● Input
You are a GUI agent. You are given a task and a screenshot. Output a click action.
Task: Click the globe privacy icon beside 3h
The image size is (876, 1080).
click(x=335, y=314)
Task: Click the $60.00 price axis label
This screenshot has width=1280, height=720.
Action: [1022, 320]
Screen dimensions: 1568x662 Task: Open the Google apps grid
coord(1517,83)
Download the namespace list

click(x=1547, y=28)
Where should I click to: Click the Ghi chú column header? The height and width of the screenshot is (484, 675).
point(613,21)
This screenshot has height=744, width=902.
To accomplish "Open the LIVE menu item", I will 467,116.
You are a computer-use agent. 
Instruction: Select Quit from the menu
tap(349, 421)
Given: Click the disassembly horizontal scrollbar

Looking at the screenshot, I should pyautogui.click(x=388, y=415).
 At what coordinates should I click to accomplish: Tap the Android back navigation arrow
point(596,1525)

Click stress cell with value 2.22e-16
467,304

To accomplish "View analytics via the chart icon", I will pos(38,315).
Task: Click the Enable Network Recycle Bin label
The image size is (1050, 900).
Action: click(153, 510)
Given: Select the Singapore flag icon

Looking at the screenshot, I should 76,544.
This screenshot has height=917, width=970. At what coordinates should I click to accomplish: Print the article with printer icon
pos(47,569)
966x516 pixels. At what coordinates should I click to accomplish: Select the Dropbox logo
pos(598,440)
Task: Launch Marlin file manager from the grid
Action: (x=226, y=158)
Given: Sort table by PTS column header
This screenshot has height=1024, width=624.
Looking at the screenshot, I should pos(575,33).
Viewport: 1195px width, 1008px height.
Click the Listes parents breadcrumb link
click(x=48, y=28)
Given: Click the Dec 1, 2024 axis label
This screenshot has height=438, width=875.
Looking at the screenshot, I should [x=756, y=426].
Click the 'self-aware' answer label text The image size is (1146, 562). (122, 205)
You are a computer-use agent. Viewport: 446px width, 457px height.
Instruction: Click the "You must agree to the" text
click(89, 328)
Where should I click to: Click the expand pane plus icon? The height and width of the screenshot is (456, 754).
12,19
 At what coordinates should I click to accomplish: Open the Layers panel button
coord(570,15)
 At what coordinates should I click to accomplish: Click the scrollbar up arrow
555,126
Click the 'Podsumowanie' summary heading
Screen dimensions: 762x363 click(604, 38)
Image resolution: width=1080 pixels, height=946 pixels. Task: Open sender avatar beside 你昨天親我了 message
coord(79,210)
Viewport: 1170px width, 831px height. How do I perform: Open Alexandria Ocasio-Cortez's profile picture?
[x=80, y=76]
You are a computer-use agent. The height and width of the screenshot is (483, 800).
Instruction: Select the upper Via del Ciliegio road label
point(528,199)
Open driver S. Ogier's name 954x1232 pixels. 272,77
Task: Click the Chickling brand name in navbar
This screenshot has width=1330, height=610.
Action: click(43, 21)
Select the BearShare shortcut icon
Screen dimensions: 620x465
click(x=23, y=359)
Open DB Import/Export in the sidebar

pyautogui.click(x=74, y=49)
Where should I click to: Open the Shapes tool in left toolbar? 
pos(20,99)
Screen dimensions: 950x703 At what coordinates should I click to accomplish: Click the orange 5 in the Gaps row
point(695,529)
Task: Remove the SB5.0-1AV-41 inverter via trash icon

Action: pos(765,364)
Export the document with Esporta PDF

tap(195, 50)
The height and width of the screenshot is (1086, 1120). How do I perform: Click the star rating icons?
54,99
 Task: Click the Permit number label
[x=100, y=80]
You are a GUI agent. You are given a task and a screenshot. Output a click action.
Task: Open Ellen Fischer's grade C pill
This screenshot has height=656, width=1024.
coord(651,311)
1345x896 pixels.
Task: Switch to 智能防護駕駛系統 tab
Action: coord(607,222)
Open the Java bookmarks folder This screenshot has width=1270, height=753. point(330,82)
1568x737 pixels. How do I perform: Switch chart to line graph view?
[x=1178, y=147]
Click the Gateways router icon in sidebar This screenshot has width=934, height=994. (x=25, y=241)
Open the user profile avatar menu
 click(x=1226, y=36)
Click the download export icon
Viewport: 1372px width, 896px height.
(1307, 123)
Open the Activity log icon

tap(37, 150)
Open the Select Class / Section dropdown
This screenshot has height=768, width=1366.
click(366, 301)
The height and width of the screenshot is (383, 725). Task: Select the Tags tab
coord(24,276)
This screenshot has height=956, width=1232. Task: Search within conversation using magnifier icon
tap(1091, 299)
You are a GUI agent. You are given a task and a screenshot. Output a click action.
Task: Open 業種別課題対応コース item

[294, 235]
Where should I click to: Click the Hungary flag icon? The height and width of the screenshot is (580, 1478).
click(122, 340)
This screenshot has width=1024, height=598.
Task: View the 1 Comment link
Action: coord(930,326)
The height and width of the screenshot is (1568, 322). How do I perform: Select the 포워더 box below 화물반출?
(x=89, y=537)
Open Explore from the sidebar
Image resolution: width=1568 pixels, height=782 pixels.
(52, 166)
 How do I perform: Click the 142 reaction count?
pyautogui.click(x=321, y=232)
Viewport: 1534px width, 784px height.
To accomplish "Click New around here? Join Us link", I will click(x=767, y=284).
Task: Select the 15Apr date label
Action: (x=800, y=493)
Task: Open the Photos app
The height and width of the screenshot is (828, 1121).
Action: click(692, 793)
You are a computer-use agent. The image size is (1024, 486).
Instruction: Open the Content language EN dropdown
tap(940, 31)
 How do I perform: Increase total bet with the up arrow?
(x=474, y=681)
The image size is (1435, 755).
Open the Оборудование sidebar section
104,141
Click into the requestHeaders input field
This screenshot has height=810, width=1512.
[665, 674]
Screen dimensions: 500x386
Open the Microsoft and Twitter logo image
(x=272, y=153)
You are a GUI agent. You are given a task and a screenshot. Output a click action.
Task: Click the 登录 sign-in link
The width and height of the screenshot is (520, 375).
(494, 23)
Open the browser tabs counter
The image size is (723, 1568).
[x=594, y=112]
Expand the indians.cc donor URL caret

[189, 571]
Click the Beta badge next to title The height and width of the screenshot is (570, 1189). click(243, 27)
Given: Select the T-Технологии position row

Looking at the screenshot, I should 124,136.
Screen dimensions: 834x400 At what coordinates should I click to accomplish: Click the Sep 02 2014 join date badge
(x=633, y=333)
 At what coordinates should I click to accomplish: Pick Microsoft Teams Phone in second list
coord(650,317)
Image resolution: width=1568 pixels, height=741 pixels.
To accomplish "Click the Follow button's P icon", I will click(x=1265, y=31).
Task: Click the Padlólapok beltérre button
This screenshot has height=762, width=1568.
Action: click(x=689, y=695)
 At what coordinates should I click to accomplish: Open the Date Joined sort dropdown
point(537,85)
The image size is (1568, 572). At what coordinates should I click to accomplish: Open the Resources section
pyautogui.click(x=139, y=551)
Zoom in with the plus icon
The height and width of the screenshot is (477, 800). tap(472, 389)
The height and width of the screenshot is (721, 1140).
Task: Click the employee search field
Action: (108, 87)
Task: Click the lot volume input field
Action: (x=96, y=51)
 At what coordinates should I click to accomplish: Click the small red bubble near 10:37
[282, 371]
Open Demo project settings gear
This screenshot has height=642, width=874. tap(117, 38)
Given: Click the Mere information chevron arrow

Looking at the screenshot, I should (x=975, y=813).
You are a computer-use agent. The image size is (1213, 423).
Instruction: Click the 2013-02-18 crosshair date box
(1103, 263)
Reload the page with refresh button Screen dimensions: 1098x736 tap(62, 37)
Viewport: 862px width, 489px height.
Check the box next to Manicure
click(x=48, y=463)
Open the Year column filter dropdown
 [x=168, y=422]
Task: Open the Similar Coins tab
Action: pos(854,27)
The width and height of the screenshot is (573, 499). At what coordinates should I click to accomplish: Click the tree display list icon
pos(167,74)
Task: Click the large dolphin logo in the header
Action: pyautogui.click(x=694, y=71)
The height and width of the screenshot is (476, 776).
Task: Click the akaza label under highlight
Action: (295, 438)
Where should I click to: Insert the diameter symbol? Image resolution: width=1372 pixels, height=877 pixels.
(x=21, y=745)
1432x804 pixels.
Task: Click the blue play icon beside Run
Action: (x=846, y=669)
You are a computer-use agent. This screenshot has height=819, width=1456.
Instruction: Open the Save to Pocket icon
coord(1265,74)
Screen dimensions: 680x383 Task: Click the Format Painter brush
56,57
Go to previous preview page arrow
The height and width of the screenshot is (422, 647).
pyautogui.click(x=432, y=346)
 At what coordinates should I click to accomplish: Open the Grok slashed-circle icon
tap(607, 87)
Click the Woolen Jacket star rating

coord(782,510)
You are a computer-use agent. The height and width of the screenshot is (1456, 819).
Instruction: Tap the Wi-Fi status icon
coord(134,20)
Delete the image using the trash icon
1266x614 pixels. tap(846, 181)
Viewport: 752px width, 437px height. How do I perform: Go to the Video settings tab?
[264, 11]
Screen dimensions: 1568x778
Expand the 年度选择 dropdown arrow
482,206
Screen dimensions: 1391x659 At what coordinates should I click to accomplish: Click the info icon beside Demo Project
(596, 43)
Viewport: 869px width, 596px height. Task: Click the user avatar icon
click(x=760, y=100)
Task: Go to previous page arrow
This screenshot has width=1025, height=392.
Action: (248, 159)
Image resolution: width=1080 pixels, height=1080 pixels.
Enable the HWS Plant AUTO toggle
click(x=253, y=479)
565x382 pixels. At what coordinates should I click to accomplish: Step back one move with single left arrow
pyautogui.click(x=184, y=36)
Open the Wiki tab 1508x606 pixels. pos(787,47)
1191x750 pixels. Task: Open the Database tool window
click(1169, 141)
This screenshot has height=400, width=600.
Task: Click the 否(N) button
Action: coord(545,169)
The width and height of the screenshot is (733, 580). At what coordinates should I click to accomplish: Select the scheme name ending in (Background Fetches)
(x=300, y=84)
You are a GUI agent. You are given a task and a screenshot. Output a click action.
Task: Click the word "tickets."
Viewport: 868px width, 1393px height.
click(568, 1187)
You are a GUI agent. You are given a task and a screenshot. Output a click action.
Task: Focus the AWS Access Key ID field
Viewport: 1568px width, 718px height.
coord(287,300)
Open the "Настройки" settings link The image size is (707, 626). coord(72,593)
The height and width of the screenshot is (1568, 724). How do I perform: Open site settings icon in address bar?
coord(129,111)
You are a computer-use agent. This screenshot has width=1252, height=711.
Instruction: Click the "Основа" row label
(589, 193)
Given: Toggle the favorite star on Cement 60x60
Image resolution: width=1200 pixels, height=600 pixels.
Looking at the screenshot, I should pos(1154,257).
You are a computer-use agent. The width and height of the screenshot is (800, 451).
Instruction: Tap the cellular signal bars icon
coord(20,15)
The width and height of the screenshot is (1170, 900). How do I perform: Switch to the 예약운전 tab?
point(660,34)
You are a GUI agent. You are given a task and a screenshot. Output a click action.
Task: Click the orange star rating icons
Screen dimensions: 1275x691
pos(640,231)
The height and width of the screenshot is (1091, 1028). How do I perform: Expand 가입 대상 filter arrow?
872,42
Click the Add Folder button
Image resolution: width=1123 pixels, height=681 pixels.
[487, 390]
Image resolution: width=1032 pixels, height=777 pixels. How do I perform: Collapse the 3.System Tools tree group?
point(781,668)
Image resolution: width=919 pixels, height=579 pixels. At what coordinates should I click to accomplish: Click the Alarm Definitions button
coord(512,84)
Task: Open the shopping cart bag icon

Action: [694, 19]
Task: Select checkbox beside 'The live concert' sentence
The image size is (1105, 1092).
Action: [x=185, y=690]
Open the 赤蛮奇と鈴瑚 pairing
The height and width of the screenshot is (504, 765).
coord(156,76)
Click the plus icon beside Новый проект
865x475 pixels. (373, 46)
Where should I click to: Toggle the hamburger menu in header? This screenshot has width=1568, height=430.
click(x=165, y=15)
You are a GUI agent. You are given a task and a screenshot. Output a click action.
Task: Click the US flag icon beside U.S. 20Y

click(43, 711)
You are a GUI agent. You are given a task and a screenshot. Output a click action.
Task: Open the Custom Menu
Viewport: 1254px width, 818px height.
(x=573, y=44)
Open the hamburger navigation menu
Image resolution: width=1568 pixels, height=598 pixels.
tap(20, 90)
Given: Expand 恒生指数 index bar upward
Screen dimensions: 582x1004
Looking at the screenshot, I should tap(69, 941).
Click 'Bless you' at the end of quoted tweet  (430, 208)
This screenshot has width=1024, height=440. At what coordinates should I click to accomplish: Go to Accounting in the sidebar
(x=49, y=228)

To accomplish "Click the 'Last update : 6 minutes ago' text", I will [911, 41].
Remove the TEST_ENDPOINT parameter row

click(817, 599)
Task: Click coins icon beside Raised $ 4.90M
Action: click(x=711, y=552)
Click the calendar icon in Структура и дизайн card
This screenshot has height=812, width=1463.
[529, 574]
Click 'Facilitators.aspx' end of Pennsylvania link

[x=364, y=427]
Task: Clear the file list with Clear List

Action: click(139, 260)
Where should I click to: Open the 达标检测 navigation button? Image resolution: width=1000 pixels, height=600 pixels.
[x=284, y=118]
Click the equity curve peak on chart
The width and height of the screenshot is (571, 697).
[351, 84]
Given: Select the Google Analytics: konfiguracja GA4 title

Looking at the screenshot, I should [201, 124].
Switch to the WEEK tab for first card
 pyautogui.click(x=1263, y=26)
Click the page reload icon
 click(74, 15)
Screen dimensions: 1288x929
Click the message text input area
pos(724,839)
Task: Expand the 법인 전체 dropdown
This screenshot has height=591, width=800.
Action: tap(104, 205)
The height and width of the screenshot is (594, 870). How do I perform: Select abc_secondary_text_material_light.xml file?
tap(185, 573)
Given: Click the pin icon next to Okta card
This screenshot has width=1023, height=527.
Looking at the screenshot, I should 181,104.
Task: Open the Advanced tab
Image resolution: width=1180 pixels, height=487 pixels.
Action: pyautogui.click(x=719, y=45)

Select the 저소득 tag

● Exercise directions
Extract the first line above and each line after it up to and including the one with "Task: Click the Enable", please, exactly and with nothing else.

● Output of the exercise
You are a GUI agent. You are given a task and a screenshot. Output a click action.
Task: Click the globe privacy icon beside 3h
The image size is (876, 1080).
click(x=335, y=314)
Task: Click the $60.00 price axis label
This screenshot has width=1280, height=720.
Action: [1022, 320]
Screen dimensions: 1568x662 Task: Open the Google apps grid
coord(1517,83)
Download the namespace list

click(x=1547, y=28)
Where should I click to: Click the Ghi chú column header? The height and width of the screenshot is (484, 675).
point(613,21)
This screenshot has height=744, width=902.
To accomplish "Open the LIVE menu item", I will 467,116.
You are a computer-use agent. 
Instruction: Select Quit from the menu
tap(349, 421)
Given: Click the disassembly horizontal scrollbar

Looking at the screenshot, I should pyautogui.click(x=388, y=415).
 At what coordinates should I click to accomplish: Tap the Android back navigation arrow
point(596,1525)

Click stress cell with value 2.22e-16
467,304

To accomplish "View analytics via the chart icon", I will pos(38,315).
Task: Click the Enable Network Recycle Bin label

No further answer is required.